Task prompt:
Reproduce, word for word, everything in the data below from the line containing "Given: Select the SAXO BANK A/S cell" down to the line containing "will (360, 237).", both of those lines included.

Data section:
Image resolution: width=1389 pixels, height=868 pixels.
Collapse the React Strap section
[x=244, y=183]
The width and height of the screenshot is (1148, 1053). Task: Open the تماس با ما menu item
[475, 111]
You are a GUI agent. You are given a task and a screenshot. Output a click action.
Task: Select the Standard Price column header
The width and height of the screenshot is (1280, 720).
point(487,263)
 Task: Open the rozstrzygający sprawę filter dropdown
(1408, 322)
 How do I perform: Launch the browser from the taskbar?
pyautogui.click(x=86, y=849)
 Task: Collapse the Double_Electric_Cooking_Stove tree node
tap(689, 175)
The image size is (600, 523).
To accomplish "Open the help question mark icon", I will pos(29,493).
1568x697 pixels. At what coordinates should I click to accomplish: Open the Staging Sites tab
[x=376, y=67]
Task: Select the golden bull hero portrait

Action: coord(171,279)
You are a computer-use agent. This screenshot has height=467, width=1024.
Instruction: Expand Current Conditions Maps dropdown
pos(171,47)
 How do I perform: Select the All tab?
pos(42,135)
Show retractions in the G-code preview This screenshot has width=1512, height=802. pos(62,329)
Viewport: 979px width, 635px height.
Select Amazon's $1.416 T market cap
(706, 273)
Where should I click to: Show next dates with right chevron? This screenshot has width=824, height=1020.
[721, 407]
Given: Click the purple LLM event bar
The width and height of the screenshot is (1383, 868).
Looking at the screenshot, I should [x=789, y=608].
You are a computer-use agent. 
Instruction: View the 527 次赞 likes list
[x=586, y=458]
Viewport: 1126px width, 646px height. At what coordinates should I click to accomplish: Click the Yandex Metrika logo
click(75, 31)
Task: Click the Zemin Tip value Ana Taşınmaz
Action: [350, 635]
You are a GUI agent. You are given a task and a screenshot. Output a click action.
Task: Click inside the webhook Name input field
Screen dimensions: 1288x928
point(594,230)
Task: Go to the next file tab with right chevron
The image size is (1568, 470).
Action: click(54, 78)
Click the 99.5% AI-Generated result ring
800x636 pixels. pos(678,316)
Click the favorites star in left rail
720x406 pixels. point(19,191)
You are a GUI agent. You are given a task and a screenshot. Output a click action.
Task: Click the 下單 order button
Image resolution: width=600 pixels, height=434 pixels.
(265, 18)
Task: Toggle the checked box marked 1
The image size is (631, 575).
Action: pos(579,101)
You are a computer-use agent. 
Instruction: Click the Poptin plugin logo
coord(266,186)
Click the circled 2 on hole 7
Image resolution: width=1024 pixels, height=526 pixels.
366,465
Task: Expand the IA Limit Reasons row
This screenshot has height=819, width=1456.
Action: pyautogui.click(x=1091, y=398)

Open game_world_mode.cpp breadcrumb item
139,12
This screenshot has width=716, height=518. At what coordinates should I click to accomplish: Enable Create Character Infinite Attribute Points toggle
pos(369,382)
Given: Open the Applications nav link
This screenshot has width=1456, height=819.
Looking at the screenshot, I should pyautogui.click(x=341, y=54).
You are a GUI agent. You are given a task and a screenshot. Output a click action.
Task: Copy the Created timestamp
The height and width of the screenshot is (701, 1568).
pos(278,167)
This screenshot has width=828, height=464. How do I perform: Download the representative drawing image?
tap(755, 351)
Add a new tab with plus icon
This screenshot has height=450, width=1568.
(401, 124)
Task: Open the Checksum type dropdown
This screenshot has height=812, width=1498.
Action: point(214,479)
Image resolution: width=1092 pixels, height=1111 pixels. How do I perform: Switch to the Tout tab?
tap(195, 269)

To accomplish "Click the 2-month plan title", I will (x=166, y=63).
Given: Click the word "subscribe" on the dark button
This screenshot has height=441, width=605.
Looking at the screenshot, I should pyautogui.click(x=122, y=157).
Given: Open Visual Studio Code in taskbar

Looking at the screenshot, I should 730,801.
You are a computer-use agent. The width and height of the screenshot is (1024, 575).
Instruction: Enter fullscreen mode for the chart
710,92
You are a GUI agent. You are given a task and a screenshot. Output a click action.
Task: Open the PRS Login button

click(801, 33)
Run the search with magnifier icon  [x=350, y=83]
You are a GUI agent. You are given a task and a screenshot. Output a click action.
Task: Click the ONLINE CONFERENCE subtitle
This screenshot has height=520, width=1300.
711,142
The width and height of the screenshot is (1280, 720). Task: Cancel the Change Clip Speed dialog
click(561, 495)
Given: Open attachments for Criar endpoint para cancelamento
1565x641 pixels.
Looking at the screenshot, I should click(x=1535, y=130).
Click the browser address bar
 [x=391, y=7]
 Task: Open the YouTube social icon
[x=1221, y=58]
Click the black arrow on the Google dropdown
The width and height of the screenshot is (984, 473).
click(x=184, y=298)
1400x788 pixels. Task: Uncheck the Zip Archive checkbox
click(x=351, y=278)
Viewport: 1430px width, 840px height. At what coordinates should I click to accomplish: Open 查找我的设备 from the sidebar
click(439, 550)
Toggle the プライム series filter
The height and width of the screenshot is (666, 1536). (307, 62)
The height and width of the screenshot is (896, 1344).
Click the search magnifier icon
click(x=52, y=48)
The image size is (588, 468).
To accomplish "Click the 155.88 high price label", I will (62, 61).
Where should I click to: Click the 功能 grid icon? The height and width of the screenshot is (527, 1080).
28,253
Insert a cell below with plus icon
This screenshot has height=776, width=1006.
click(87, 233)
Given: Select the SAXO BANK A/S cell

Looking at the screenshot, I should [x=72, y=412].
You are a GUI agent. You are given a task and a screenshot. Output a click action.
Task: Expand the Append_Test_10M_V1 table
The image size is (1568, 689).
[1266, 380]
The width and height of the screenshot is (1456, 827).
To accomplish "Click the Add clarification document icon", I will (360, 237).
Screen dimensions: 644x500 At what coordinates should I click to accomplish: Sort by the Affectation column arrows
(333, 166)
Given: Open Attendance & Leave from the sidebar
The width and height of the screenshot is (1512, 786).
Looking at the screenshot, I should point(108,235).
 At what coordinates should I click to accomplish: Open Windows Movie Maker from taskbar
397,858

Answer in full:
Given: Select the SAXO BANK A/S cell

Looking at the screenshot, I should [x=72, y=412].
You are a GUI agent. You are given a task and a screenshot. Output a click action.
Task: Expand the Append_Test_10M_V1 table
The image size is (1568, 689).
[1266, 380]
The width and height of the screenshot is (1456, 827).
To accomplish "Click the Add clarification document icon", I will (360, 237).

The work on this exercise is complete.